EXCESS NO is coming from Nitrates in our food and water supply.

NO is a cellular signaling molecule and very beneficial.  When there is TOO MUCH and superoxides present, THEN you form peroxynitrite and which can damage cellular DNA and cause cell death.   

Read up on peroxynitrite.  I think it's a huge key.  And interfering with your superoxides so not as much peroxynitrite forms is why I think your tumeric and such helps.  Or you take your western meds which inhibits NO so not as much peroxynitrite is formed.


----------



## mf15 (Sep 17, 2012)

Nitrite production starts in your mouth,via breakdown of nitrate to nitrite by bacteria.
At least in UC the there are nitrate/nitrite bacteria present in the colon where excess NO can be produced.
Something is going on with nitrates.
http://informahealthcare.com/doi/abs/10.3109/00365529509096328
Old Mike


----------



## David (Sep 17, 2012)

Fun facts:

The acidity produced by carbohydrates increases the oral breakdown Mike speaks of.

Stress increases NO production.


----------



## kiny (Sep 17, 2012)

why they tell ppl to eat all the blueberries for crohn, cause of the polyphenols that stop the oxidative damage, there's a list with food high in polyphenols but idk where I have it anymore


----------



## kiny (Sep 17, 2012)

list http://ajcn.nutrition.org/content/79/5/727/T1.expansion.html


----------



## David (Sep 17, 2012)

Sourcing what I wrote above and addition interesting tidbits:

http://discovermagazine.com/1995/oct/tonguebugs581



> The news may help restore the good name not only of mouth bacteria but also of nitrate, which has a long history of bad press. The worry about nitrate--a stable compound of a nitrogen atom and three atoms of oxygen--has been that it can lose an oxygen and become nitrite, a much more reactive compound. Nitrite, in turn, can hook up with food components called amines to form nitrosamines. Studies in rats, as well as some epidemiological studies, have linked those compounds to stomach cancer.





> An early test of this hypothesis produced promising results: if salivary nitrite is put in acid, the researchers found, it will indeed convert to E. coli- killing nitric oxide. We proved that if you took bacterial cultures and exposed them to acid, it didn’t do much, says Benjamin. But if you expose them to acid and a little bit of nitrite, it just wipes them out.


1.  The "Specific Carbohydrate Diet" cuts down on carbs BIG time and a lot of people with Crohn's do well on it.

- **DATA EXTRACT**:
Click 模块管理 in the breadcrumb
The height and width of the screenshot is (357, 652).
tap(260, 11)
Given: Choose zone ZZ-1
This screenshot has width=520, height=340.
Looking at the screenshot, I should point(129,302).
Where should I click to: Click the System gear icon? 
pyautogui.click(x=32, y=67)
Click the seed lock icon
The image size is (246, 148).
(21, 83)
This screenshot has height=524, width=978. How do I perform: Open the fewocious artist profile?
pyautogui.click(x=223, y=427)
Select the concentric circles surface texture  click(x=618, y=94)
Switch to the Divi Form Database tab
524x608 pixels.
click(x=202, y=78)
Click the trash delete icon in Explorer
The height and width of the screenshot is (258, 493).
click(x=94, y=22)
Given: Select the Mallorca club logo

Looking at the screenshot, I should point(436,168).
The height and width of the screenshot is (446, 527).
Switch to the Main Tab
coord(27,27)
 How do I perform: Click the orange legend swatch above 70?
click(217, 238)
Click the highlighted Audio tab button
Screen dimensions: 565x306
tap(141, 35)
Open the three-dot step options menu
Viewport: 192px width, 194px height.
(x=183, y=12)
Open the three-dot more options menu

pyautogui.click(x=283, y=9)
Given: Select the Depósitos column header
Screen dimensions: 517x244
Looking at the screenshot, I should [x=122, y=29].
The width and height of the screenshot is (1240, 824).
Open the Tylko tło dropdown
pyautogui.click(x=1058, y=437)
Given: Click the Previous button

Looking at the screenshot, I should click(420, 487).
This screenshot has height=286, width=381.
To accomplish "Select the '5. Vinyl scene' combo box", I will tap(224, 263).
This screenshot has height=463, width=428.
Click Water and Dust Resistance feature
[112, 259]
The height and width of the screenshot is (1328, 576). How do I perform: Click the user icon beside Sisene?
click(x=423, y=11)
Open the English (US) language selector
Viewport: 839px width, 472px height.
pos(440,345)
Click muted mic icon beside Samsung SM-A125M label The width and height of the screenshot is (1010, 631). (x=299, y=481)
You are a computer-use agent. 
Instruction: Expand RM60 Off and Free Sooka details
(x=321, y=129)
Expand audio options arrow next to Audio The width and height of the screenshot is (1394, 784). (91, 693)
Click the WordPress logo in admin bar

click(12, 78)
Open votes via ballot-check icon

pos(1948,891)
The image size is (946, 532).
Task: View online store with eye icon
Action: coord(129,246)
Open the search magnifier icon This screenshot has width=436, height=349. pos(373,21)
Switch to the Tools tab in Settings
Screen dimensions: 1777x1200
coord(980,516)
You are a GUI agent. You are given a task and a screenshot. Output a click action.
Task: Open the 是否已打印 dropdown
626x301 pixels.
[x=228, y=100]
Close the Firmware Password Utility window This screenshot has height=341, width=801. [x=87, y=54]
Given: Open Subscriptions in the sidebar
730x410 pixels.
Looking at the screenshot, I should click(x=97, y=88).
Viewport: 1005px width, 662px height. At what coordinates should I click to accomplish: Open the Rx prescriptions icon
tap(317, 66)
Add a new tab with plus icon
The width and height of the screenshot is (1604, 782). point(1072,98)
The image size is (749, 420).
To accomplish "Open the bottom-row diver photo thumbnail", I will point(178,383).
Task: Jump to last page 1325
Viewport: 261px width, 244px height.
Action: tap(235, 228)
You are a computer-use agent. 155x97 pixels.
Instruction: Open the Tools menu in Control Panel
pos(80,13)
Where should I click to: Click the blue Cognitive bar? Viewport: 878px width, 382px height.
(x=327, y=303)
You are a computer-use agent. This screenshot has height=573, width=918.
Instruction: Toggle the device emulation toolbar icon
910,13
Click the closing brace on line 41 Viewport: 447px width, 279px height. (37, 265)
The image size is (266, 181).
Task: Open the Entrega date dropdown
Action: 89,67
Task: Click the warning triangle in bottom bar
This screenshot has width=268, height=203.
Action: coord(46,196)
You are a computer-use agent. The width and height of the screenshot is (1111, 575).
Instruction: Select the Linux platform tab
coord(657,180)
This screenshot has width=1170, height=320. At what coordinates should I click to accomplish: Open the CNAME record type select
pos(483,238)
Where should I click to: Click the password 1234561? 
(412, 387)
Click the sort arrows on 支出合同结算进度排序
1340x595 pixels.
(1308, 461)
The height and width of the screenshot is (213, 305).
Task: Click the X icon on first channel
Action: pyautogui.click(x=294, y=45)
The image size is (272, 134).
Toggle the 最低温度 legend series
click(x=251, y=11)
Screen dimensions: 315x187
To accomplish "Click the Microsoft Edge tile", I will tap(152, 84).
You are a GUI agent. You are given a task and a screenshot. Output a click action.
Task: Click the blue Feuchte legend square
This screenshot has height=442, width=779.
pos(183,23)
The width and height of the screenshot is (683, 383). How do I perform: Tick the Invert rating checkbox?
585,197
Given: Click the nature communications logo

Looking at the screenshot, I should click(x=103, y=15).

- **TASK DETAILS**:
Update the passage of the nitrate forum thread starting with "EXCESS NO is" and going on through "mf15 (Sep 17, 2012)", putting "free radicals" wherever "superoxides" appears.

- **RESPONSE TO THIS TASK**:
EXCESS NO is coming from Nitrates in our food and water supply.

NO is a cellular signaling molecule and very beneficial.  When there is TOO MUCH and free radicals present, THEN you form peroxynitrite and which can damage cellular DNA and cause cell death.   

Read up on peroxynitrite.  I think it's a huge key.  And interfering with your free radicals so not as much peroxynitrite forms is why I think your tumeric and such helps.  Or you take your western meds which inhibits NO so not as much peroxynitrite is formed.


----------



## mf15 (Sep 17, 2012)